Gehörschutz mit individuellen ­Otoplastiken  
Ein mittlerer Dauerschallpegel von 80 dB ist so laut wie ein vorbeifahrendes Auto. Schon bei diesem Wert ist ein Arbeitgeber daher gemäß EN 352 verpflichtet, seine Mitarbeiter mit geeignetem Schutz auszurüsten. Forsec ist hier konsequent auf die Herstellung von individuellen Otoplastiken ausgerichtet. Dabei wird nicht nur die Ergonomie der Passform auf den Träger zugeschnitten.
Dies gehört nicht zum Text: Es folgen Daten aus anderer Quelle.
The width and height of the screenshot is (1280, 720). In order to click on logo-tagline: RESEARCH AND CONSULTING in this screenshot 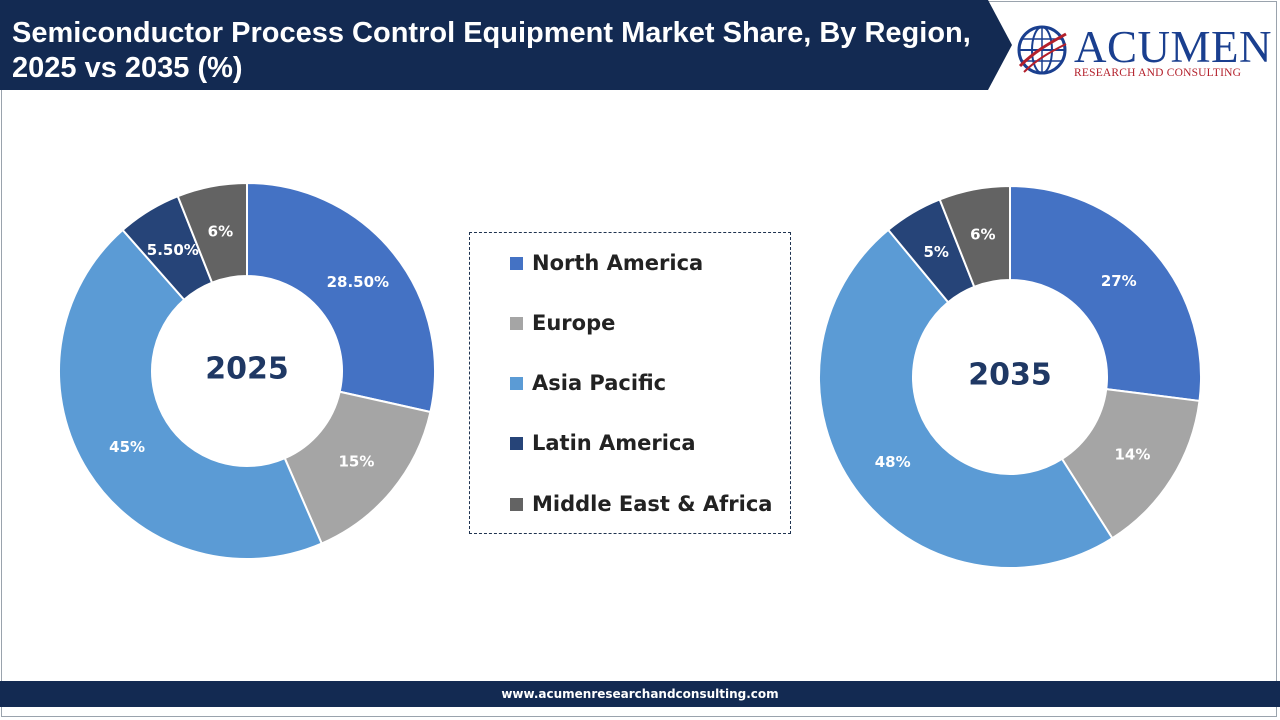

Auch die akustische Belastung am Arbeitsplatz wird berücksichtigt: Spezielle Filter können verschiedene Frequenzen dämmen, während andere jedoch hörbar bleiben. So wird der Arbeiter vor störenden und gesundheitsschädlichen Geräuschen geschützt. Andere Geräusche – etwa das Signal einer Alarmsirene oder die menschliche Stimme – bleiben für ihn dagegen hörbar.